Culture

Dans l’antre de la bête : métallurgie de Géorgie

Athens, Géorgie, aux états-Unis : la scène émergente s’active et fait place à toute une génération de groupes qui redéfinissent les conventions de la musique lourde. Que reste-t-il des cendres de Out of Time, succès planétaire du groupe R.e.m. ? Un Phénix en colère prêt à tout détruire sur son passage. Regard sur ses nouveaux monstres sacrés du heavy.

Le 24 janvier, Kylesa, quintette de Savannah en Géorgie, visitait la salle de concert Il Motore de la rue Jean- Talon, à Montréal, pour décharger son rock psychédélique et son sludge* fort en décibels et en basses fréquences prêtes à crever les eaux de n’importe quelle femme enceinte.

Depuis 1991, alors que R.E.M., quatuor de la ville d’Athens, chantait Losing My Religion et se hissait en tête du palmarès Billboard pour marquer au fer rouge la Géorgie sur la mappemonde musicale, peu de groupes issus de la région ont connu un succès aussi fulgurant. Pourtant, sur place, la scène frétille de groupes qui amènent le metal, le sludge* et le rock psychédélique aux confins d’un univers musical intransigeant et impénitent et qui savent réinventer un genre qui souffre trop souvent de son manque d’originalité. Ces troupes s’articulent en dehors des systèmes de mise en marché commerciale, mais vendent quand même des disques et attirent les foules.

Mastodon, Torche, Baroness, Kylesa

En provenance d’Atlanta, Mastodon demeure probablement le plus connu de tous ces nouveaux groupes de « métalleux » de Géorgie. Formée en 1999, la troupe a fait paraître quatre albums sous l’importante étiquette de disques Relapse. Quatre albums qui explorent le concept des quatre éléments : la terre, l’eau, le feu et l’air. Mais aussi, quatre albums qui mettent de l’avant quatre genres de musiques extrêmes assaisonnés à la sauce Mastodon : trash metal, sludge, rock psychédélique et hard rock. Se renouvelant sans cesse, Mastodon étend son emprise dans l’univers du metal comme le Kraken déploie ses tentacules pour saisir la coque d’un navire viking.

Moins mystique, Torche pérégrine entre Miami et Atlanta. Plus accessible, le groupe, par l’entremise de son chanteur Steve Brooks, se défend d’être metal. «On essaie de combiner toutes nos influences et tout ce qu’on écoute », explique-t-il en entrevue. Montée comme un centaure, la musique du trio est résolument pop et accrocheuse. Torche carbure au rock nerveux et spasmodique, tout en incorporant une efficace dose de stoner et une énergie punk survoltée. Son deuxième album, Meanderthal, est paru sous l’étiquette de disques Hydra Head et a reçu nombreux éloges provenant de la critique. Son troisième album se fait toujours attendre.

Baroness, tel un monstre à deux têtes, dompte le post rock atmosphérique et le sludge bien senti. Capable d’envolées atmosphériques, comme de rugir comme la bête, le quatuor de Savannah repique de mélodiques solos de guitares qui rappellent un certain groupe culte britannique influencé par la dame de fer.

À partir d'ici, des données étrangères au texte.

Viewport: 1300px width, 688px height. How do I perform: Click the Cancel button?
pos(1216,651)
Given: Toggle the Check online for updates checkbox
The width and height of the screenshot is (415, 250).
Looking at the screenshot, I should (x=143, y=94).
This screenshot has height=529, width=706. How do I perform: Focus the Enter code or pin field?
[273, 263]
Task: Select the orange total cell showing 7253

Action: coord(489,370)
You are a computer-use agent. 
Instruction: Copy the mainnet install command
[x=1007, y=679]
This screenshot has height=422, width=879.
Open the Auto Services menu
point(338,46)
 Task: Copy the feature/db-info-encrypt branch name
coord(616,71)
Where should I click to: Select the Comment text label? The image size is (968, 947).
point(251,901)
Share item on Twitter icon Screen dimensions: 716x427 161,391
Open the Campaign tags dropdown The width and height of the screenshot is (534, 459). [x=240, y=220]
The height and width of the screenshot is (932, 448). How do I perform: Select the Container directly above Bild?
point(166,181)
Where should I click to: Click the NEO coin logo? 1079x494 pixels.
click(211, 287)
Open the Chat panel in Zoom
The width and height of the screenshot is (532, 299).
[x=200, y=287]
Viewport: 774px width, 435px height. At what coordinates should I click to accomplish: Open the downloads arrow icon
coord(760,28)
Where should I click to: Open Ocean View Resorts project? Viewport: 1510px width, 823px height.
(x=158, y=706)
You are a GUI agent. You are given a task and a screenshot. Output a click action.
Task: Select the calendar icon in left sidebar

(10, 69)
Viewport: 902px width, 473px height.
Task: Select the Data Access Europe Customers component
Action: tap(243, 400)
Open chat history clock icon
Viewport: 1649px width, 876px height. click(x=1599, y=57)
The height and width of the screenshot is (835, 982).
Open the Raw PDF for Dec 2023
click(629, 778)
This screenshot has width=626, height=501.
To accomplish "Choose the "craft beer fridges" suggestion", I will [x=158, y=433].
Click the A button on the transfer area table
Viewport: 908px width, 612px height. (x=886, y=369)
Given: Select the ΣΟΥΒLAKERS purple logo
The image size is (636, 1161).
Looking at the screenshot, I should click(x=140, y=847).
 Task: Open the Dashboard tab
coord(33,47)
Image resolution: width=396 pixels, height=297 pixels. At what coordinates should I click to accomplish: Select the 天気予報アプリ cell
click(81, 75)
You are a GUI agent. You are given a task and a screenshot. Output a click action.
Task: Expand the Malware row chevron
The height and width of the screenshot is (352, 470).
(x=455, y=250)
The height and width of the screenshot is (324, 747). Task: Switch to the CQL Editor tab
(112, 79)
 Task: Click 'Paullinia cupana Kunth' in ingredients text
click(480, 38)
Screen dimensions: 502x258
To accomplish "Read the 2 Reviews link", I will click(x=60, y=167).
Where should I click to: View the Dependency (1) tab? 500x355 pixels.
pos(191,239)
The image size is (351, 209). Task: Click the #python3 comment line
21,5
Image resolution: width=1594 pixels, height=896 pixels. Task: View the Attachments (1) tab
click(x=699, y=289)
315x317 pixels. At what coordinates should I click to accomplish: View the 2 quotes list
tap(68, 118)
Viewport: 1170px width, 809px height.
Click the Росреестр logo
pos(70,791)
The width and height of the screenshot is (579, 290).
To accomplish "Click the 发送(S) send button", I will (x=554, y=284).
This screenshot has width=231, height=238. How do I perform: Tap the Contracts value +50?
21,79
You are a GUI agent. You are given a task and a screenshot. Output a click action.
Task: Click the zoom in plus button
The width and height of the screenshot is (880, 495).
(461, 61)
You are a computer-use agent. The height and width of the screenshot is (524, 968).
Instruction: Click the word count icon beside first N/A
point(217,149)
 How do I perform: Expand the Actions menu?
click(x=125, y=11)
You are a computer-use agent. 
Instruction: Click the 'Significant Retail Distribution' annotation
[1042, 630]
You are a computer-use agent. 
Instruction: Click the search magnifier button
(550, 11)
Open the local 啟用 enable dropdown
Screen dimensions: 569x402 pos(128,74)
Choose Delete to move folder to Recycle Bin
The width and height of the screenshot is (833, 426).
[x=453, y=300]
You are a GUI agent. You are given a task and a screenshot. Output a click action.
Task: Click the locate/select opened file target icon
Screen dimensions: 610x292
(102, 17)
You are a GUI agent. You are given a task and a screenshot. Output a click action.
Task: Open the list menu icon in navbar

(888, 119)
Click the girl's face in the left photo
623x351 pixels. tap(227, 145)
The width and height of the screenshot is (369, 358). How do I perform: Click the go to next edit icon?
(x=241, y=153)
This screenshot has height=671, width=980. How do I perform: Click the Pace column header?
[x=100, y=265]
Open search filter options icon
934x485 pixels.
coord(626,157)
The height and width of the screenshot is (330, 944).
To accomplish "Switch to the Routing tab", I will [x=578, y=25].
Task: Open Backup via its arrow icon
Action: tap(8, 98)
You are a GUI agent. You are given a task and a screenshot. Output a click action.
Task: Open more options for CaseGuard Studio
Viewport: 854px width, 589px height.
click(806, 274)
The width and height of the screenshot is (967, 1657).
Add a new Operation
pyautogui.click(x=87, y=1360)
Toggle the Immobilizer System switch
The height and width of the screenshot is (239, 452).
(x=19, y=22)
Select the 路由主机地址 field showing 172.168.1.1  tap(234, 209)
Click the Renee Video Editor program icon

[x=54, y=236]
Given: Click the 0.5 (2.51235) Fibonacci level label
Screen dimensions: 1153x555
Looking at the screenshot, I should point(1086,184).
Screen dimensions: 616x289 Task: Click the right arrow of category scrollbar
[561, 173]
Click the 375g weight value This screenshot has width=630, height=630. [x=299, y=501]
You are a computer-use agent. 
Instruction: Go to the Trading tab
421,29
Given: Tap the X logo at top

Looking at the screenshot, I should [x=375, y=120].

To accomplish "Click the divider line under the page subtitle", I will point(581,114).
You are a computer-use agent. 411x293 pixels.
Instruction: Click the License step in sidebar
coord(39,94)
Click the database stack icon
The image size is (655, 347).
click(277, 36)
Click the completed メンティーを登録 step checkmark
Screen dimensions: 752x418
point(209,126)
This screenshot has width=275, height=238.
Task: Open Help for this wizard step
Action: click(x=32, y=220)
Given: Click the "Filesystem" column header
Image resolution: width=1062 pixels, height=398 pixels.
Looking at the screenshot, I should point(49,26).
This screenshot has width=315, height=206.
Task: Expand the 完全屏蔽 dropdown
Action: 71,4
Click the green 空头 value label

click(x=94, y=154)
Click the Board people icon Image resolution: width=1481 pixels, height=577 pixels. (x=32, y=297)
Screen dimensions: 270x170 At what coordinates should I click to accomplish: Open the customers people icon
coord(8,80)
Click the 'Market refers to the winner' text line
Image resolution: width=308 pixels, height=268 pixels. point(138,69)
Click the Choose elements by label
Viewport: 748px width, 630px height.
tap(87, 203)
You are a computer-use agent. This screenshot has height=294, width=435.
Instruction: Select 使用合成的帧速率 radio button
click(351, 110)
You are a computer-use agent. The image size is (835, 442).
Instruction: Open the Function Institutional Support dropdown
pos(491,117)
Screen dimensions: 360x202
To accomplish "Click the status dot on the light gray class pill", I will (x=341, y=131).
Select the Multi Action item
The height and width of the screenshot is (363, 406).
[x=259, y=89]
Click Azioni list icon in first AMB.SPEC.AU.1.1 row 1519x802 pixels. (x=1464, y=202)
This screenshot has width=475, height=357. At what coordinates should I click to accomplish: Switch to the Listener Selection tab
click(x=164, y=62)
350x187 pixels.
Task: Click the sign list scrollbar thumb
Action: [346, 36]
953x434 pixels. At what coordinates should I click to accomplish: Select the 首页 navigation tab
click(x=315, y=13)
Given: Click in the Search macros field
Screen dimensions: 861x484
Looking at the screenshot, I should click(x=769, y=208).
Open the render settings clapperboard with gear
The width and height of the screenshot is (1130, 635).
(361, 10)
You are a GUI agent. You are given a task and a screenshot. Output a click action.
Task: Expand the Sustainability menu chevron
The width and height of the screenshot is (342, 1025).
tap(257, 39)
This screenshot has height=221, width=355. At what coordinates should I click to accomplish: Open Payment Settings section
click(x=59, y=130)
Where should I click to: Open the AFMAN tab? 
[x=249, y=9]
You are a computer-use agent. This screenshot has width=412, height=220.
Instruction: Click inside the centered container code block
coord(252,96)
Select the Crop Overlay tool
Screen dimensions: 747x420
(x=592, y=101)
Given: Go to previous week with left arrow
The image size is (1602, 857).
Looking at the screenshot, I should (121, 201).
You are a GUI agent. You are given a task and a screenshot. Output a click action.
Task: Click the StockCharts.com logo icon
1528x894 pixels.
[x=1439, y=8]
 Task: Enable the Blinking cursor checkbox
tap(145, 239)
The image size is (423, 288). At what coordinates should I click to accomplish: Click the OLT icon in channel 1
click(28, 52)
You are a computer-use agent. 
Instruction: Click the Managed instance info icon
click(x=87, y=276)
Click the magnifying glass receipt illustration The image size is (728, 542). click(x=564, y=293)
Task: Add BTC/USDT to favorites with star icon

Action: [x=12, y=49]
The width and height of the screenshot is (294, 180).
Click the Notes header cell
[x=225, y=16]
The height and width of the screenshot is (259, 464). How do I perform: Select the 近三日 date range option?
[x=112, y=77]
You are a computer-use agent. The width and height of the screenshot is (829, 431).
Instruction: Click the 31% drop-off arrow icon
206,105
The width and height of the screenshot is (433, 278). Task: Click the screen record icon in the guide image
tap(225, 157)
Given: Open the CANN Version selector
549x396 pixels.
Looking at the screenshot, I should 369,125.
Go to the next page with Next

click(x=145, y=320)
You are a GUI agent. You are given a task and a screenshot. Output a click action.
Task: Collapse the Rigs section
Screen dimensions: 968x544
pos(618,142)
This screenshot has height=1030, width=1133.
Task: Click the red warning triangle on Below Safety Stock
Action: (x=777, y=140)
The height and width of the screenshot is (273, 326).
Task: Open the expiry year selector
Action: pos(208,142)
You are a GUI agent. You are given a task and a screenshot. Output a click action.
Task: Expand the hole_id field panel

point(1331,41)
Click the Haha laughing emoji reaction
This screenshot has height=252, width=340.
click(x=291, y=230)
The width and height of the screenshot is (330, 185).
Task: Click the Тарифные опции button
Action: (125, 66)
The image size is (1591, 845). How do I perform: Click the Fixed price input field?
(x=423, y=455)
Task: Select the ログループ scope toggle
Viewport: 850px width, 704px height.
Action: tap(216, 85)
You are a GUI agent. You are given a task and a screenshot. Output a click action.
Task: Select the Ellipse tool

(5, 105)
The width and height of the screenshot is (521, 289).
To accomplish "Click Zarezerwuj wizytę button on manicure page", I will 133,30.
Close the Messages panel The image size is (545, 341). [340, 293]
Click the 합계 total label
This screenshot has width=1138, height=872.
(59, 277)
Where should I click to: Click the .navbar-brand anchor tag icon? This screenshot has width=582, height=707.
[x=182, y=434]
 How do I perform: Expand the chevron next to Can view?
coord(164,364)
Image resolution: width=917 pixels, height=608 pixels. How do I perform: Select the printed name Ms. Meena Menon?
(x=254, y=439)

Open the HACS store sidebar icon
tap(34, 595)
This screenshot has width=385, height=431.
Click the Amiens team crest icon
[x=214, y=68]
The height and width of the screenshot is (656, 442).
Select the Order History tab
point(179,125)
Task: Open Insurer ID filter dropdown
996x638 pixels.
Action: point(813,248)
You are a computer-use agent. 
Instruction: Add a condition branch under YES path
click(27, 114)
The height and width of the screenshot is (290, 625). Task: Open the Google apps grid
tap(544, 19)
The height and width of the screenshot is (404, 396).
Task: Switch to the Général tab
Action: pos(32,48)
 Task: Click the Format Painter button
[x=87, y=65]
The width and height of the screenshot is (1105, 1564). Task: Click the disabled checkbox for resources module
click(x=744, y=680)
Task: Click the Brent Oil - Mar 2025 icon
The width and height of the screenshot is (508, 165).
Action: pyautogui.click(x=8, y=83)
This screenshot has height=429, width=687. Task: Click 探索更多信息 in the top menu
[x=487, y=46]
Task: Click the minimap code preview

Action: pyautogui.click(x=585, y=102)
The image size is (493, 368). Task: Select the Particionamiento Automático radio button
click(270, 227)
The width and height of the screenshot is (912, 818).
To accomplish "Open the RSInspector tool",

Avec ses percussions et ses deux batteries, Kylesa possède la force de frappe du Minotaure. La rythmique foudroie des couches de guitares lourdes englouties dans une mer de distorsion. Les mélodies vocales féminines détonnent dans c e chaos . Av e c Spi ral Shadow, leur cinquième album paru l’an dernier, le quintette de Savannah se montre nuancé avec des influences d’indie rock des années 1990 et de psychédélisme halluciné. Ceux qui étaient au Il Motore le 24 janvier dernier l’auront bien compris.

* Le sludge metal est un style musical underground (fusion entre le doom metal et le hardcore) qui se caractérise par le son de ses guitares électriques, à la distorsion très «grasse».

** Le stoner rock est un style de rock et de metal caractérisé par des rythmiques hypnotiques, une basse très lourde et un esprit rock.